Ce magistrat a rendu compte des plaidoiries dans le délibéré de la Cour composée de :
Madame Emmanuelle TRIOL, Présidente
Madame Audrey BOITAUD DERIEUX, Conseillère
Monsieur Benjamin FAURE, Conseiller
Greffier lors des débats : Madame Jessica FREITAS.
Les parties ont été avisées que le prononcé de la décision aurait lieu par mise à disposition au greffe le 21 janvier 2025.
ARRÊT
Contradictoire,
Prononcé publiquement par mise à disposition au greffe de la Cour le 21 janvier 2025,, les parties en ayant été préalablement avisées dans les conditions prévues au deuxième alinéa de l’article 450 du code de procédure civile.
Signé par Madame Emmanuelle TRIOL, Présidente et Madame Jessica FREITAS, greffier auquel la minute de la décision a été remise par le magistrat signataire.
EXPOSE DES FAITS ET DE LA PROCEDURE
Le 22 septembre 2016, la SAS [7], société de travail en interim, employeur de M. [Y] [D], mis à disposition de la société [9], a déclaré l’accident de travail dont a été victime son salarié, le 20 septembre 2016, en ces termes: 'alors que M. [D] portait une trappe de désenfumage avec M. [O], il a trébuché et son poignet gauche a heurté le sol'. Le certificat médical initial du 20 septembre 2016 fait état d’une impotence fonctionnelle totale et d’un oedème du poignet gauche au regard d’une fracture styloïde radiale gauche.
La [6] a payé au salarié des indemnités journalières du 21 septembre 2016 au 28 janvier 2017.
Contestant le non-respect de la procédure d’instruction contradictoire par la Caisse et l’imputabilité de l’ensemble des arrêts de travail prescrits à la lésion initiale, la SAS [7] a saisi la commission de recours amiable de la [4].

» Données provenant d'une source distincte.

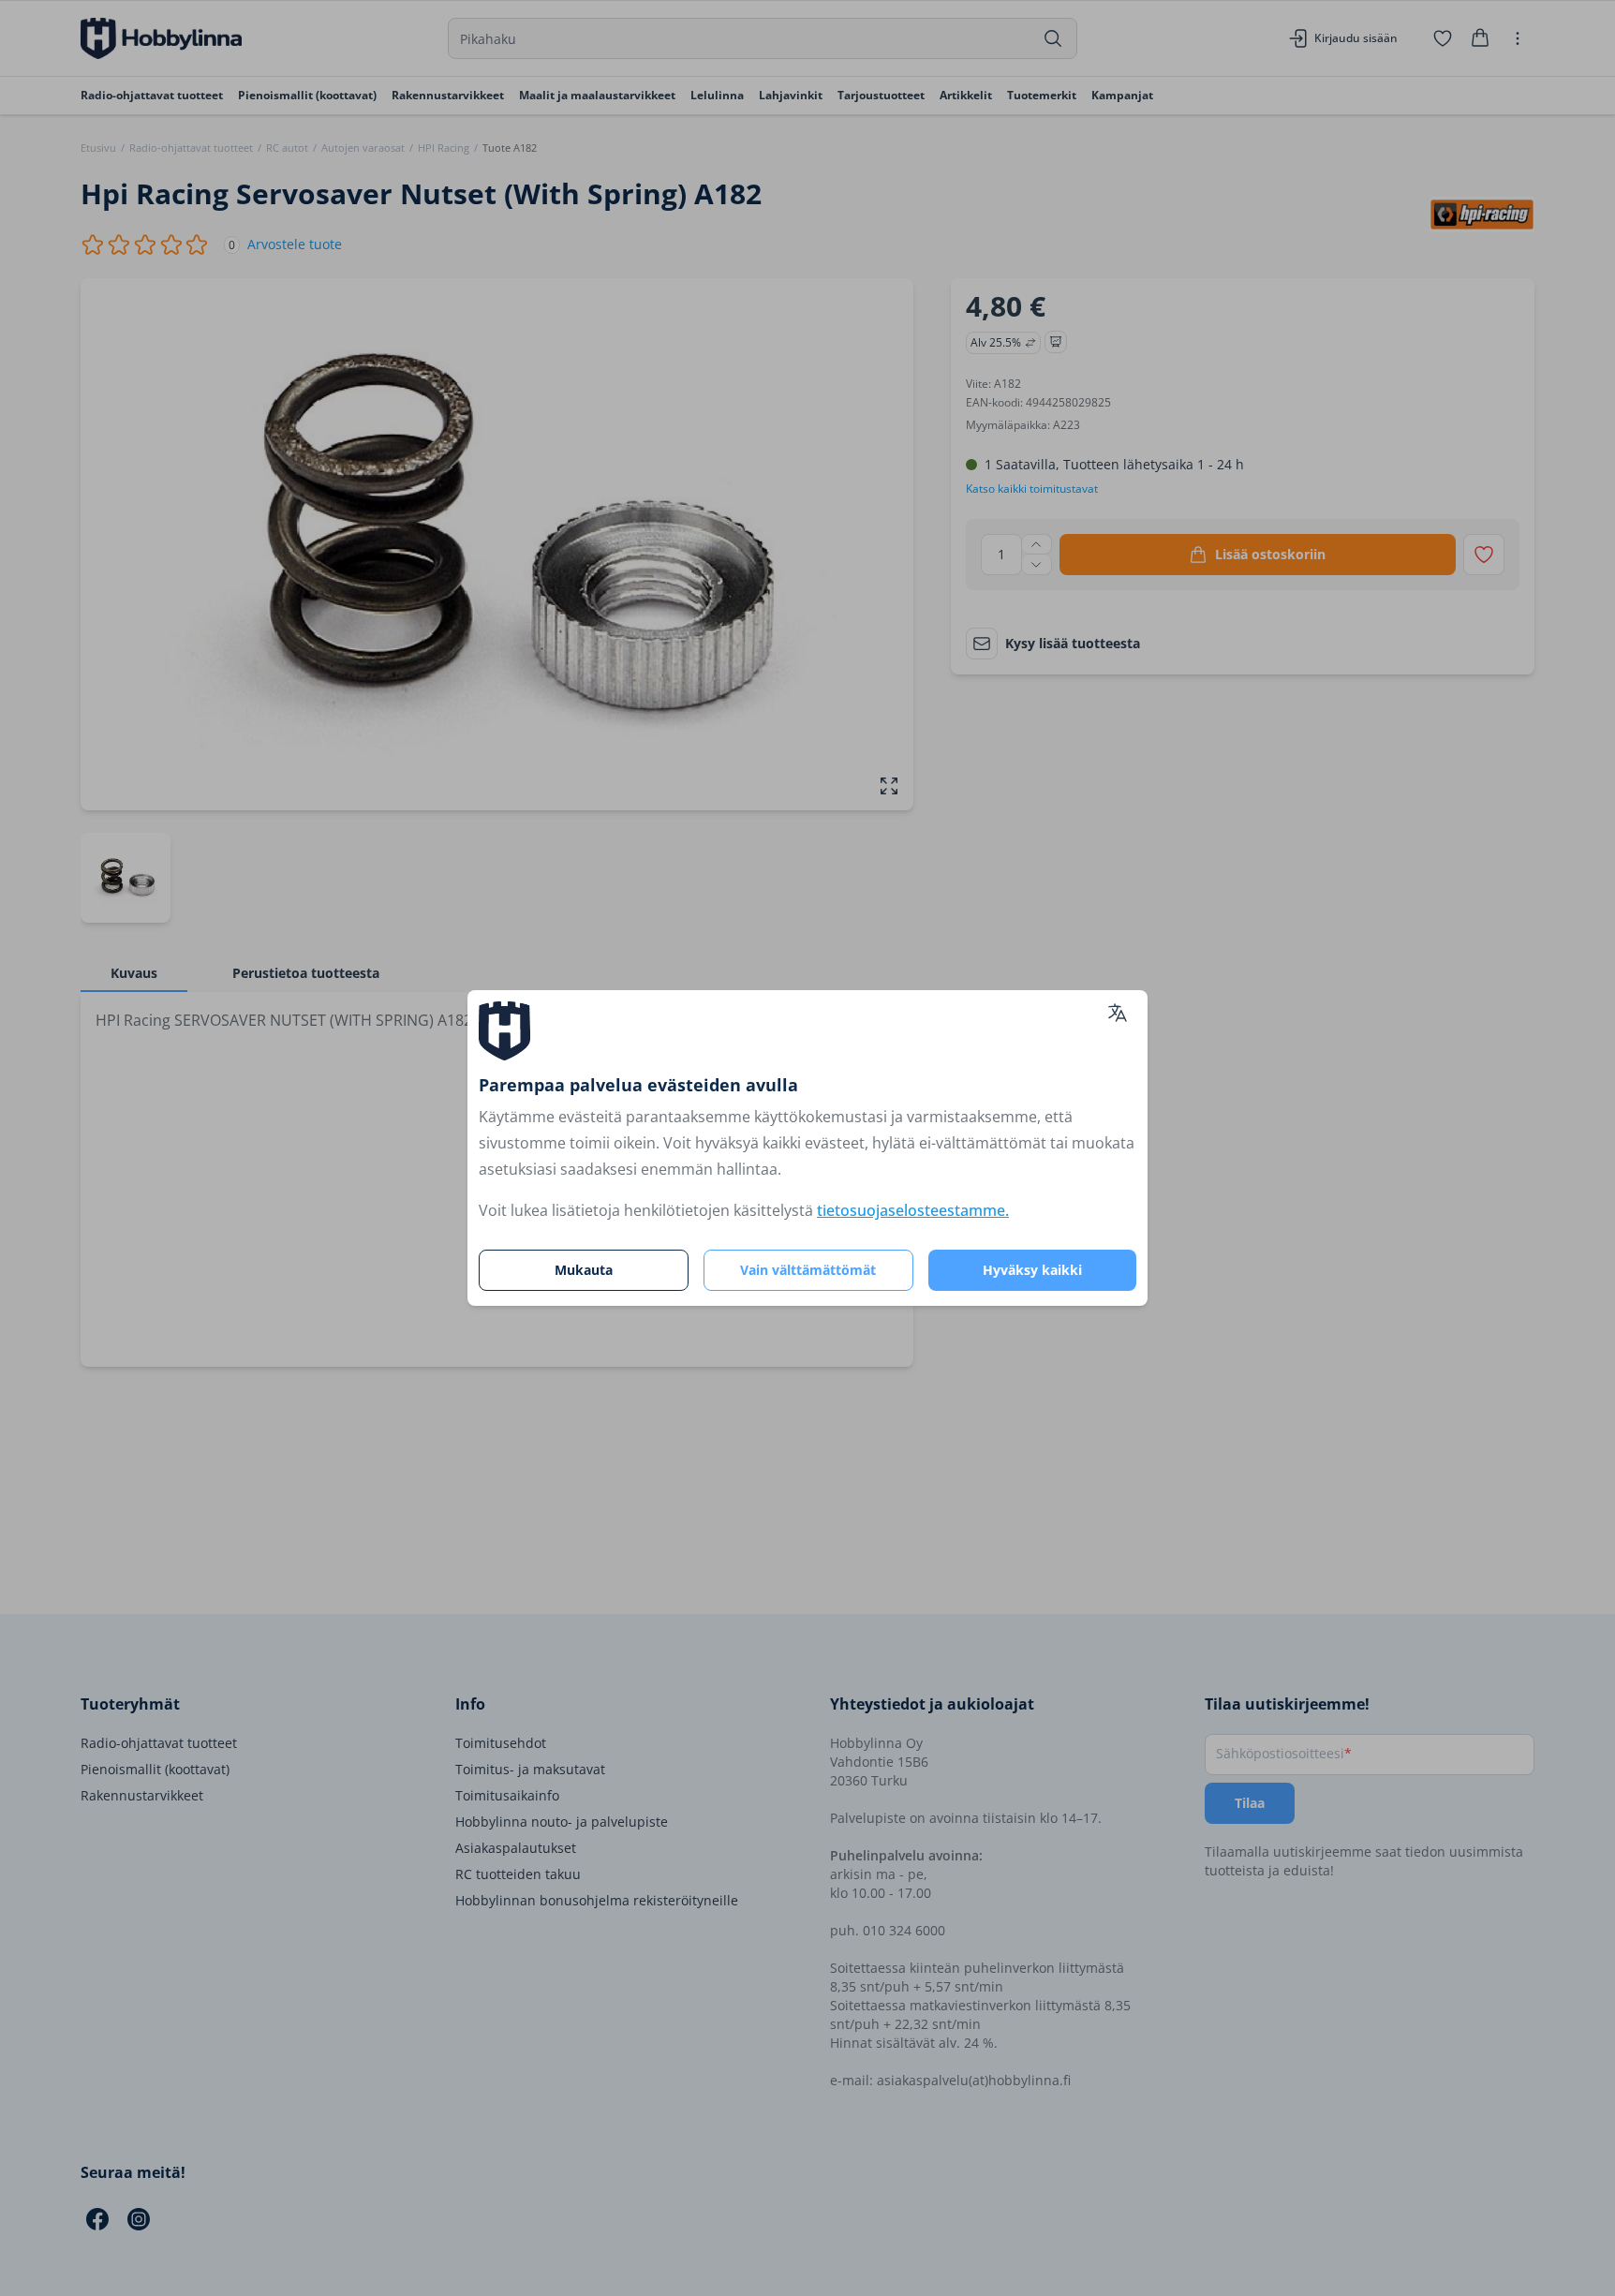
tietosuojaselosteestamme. (913, 1210)
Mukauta (584, 1270)
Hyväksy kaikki (1032, 1270)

Invoquant la décision implicite de rejet de la commission, l’employeur a ensuite saisi, le 5 avril 2017, le tribunal des affaires de sécurité sociale des Bouches-du-Rhône de sa contestation de l’imputabilité des arrêts de travail postérieurs au 28 novembre 2016.
La commission de recours amiable a rendu une décision de rejet du recours, le 6 juin 2017.
Par jugement contradictoire du 28 septembre 2023, le pôle social du tribunal judiciaire de Marseille a :
— confirmé la décision de la commission de recours amiable de la [4] du 6 juin 2017,
— débouté la SAS [7] de ses demandes,
— déclaré opposables à la SAS [7] l’ensemble des arrêts de travail et soins relatifs à l’accident de travail dont a été victime M. [Y] [D], le 20 septembre 2016,
— laissé les dépens à la charge de la SAS [7].
Le tribunal a, en effet, considéré que la présomption d’imputabilité de l’accident de travail du 20 septembre 2016, ayant rendu nécessaire la prescription d’un arrêt de travail par certificat médical initial, s’étend pendant toute la durée d’incapacité de travail jusqu’au 28 janvier 2017, date de consolidation de l’état de santé de l’assuré, sauf à la SAS [7] à rapporter la preuve que les lésions prises en charge ont une origine totalement étrangère au travail, ce qu’elle n’établit pas, sans nécessité d’ordonner une mesure d’expertise judiciaire.Par lettre recommandée avec avis de réception expédiée le 6 octobre 2023, la SAS [7] a régulièrement relevé appel du jugement.
EXPOSE DES PRETENTIONS ET MOYENS DES PARTIES
Par conclusions dûment notifiées à la partie adverse, visées et développées au cours de l’audience du 10 décembre 2024 et auxquelles elle s’est expressément référée pour le surplus, l’appelante demande à la cour d’infirmer le jugement entrepris en toutes ses dispositions et, statuant à nouveau, de lui déclarer inopposable l’ensemble des arrêts de travail de M. [D] à l’issue de la période de 70 jours à compter de son accident du 20 septembre 2016, soit à compter du 28 novembre 2016.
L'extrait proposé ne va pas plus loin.